Fundamental Principles of Project Management

Max Wideman wrote an article, Fundamental Principles of Project Management. It is interesting because he shows how fundamentals and practices differ. The article tells us that there is a lot of literature on how to do project management better but hardly any on the fundamental principles. He defines what a principle is and what a practice is. Knowing the definitions helps in understanding the difference between the two.

Wildeman describes what a principle in project management should contain. The criteria are as follows:

  1. Express a basic concept or idea.
  2. Be universally applicable if a successful project result is to be achieved.
  3. Be capable of straight forward expression in one or two sentences.
  4. Be self-evident to project management personnel with considerable experienced of practical project work.
  5. Be capable of self-evident naming with one or two words.
  6. Provide the basis for research, practical testing as to value, and the development of supporting ‘Practices’.

Wildeman goes on to give 7 Fundamentals Principles of Project Management.

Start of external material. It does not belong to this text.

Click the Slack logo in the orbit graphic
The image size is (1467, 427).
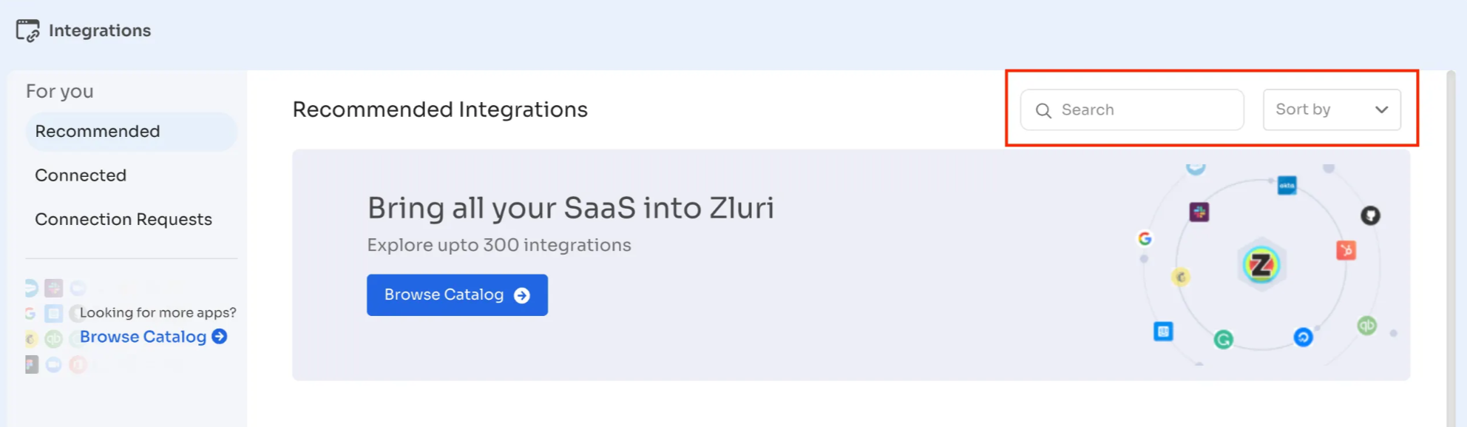[1199, 212]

  1. The Success Principle
    • The goal of project management is to produce a successful product.
  2. The Commitment Principle
    • A mutually acceptable commitment between a project sponsor and a project team must exist before a viable project exists.
  3. The Tetrad-Tradeoff Principle
    • The core variables of the project management process, namely: product scope, quality grade, time-to-produce and cost-to-complete must all be mutually consistent.
  4. The Primary Communication Channel (or Unity-of-Command) Principle
    • A single channel of communication must exist between the project sponsor and the project team leader for all decisions affecting the product of the project.
  5. The Cultural Environment (or Suitability) Principle
    • An informed management must provide a supportive cultural environment to enable the project team to produce its best work.
  6. The Process Principle
    • Effective and efficient policies and procedures must be in place for the conduct of the project commitment.
  7. The Life-Cycle Principle
    • Plan first, then do.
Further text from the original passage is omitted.